> **Assignment**
Within the records below, reproduce without change the lines from the line that has "Click the ₹ 11.14 Cr price cell" through the line that has "Viewport: 703px width, 431px height.", and only those.

Stored records
^^^^^^^^

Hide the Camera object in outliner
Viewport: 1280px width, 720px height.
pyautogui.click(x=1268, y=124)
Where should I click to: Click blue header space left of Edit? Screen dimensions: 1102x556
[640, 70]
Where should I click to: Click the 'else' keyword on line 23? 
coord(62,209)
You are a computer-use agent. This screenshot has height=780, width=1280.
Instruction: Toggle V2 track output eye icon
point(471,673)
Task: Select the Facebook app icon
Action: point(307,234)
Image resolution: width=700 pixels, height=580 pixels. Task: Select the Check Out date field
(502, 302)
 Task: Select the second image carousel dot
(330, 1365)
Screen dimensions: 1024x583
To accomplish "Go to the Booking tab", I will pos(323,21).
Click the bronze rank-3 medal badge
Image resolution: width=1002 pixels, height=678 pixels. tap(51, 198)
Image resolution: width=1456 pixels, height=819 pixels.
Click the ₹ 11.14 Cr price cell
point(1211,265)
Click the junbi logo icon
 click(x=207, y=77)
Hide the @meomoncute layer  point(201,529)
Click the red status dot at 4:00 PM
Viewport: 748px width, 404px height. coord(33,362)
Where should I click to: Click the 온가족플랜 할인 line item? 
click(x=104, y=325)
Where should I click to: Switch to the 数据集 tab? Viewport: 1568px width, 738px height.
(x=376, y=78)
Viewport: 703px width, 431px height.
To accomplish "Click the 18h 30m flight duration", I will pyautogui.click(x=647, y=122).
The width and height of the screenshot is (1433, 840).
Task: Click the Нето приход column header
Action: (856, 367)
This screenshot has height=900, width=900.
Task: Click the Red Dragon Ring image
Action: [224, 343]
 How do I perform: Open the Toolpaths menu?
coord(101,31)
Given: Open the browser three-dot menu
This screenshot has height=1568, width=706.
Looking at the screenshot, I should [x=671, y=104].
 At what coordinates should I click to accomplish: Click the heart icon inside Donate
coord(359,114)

^^^^^^^^

> **The answer**
Click the ₹ 11.14 Cr price cell
point(1211,265)
Click the junbi logo icon
 click(x=207, y=77)
Hide the @meomoncute layer  point(201,529)
Click the red status dot at 4:00 PM
Viewport: 748px width, 404px height. coord(33,362)
Where should I click to: Click the 온가족플랜 할인 line item? 
click(x=104, y=325)
Where should I click to: Switch to the 数据集 tab? Viewport: 1568px width, 738px height.
(x=376, y=78)
Viewport: 703px width, 431px height.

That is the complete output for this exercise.